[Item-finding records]

>>>

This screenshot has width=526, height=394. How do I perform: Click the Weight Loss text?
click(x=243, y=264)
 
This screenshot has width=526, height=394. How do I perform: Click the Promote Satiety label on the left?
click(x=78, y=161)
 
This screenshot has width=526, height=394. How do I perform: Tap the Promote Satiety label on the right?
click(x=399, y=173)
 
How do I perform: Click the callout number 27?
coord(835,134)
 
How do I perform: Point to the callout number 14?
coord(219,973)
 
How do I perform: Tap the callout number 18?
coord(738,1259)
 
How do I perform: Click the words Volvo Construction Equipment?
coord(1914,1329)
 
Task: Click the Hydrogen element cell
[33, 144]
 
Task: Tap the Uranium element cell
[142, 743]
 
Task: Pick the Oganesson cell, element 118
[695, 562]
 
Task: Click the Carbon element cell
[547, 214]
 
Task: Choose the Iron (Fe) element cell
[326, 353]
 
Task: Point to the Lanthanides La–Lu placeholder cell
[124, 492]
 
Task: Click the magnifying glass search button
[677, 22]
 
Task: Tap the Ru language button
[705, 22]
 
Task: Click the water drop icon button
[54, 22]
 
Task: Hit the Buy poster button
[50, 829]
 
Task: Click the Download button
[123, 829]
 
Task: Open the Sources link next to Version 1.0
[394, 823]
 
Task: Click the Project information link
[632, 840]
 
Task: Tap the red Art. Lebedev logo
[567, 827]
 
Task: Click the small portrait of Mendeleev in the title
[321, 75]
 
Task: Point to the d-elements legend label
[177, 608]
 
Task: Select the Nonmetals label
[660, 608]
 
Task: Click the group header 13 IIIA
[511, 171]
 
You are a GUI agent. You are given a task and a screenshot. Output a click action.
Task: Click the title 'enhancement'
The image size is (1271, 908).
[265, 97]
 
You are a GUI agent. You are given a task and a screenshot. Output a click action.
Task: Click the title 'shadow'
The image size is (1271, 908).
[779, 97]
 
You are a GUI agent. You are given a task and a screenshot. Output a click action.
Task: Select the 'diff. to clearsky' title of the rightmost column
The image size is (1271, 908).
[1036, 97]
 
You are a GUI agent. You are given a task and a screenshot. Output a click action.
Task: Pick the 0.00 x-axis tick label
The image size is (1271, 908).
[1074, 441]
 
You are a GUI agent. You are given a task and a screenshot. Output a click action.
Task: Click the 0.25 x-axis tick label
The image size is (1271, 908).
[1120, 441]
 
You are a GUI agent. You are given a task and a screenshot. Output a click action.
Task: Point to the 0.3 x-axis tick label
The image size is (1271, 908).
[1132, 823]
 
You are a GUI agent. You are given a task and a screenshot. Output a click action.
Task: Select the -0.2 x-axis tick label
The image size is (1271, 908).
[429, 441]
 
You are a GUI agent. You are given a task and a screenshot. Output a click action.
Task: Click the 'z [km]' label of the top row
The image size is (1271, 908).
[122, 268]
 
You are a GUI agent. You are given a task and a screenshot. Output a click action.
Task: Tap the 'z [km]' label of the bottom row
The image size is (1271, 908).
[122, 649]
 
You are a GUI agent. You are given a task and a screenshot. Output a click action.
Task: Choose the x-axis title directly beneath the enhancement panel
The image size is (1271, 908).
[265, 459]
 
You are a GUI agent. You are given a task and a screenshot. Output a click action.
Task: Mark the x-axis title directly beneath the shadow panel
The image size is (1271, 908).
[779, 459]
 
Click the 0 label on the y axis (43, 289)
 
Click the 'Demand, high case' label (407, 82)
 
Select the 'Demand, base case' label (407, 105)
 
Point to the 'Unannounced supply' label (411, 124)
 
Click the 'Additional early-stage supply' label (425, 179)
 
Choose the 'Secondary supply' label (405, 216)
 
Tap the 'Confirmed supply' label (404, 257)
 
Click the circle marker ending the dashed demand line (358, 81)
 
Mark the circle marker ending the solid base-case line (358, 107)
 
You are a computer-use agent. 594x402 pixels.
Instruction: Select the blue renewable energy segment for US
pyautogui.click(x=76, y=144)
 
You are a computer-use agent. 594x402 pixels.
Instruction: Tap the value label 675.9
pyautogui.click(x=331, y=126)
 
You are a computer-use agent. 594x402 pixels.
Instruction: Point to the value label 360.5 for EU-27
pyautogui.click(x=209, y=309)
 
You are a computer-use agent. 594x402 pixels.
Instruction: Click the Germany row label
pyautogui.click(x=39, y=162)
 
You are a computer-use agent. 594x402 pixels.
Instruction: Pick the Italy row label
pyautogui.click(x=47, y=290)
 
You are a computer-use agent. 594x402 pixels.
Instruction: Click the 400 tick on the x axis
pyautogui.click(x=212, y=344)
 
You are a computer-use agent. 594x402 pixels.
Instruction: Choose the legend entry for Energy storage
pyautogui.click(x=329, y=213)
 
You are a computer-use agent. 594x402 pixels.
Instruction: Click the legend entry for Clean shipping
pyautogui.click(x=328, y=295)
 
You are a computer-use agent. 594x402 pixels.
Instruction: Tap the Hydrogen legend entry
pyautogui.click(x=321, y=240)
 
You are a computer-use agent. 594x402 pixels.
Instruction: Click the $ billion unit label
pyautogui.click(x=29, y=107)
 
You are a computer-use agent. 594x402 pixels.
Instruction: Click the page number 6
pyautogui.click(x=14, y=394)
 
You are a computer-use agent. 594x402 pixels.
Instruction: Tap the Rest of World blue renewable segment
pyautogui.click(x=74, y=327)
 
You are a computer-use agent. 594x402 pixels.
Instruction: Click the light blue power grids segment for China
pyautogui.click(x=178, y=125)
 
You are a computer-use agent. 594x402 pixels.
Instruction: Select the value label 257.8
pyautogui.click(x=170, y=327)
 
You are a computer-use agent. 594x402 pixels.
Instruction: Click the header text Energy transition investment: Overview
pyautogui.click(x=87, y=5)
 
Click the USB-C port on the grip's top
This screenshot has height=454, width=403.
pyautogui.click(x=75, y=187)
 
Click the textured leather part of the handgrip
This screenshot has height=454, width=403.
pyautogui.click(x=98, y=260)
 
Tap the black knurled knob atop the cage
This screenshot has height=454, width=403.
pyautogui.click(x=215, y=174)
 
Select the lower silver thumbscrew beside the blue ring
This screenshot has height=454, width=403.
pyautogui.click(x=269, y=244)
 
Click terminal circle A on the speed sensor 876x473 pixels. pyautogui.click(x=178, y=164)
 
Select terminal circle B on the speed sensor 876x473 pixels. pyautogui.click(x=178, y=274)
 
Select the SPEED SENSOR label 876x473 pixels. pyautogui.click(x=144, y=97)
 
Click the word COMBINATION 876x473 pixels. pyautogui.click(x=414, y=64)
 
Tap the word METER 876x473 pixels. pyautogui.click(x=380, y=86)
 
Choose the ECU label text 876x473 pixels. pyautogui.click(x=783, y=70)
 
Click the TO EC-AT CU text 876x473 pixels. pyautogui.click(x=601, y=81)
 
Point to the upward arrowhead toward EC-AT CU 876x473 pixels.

<<<

# Set exercise
List every line in the records above that contains the string "marker", copying each such line in full. Case counts.

# Written response
Click the circle marker ending the dashed demand line (358, 81)
Mark the circle marker ending the solid base-case line (358, 107)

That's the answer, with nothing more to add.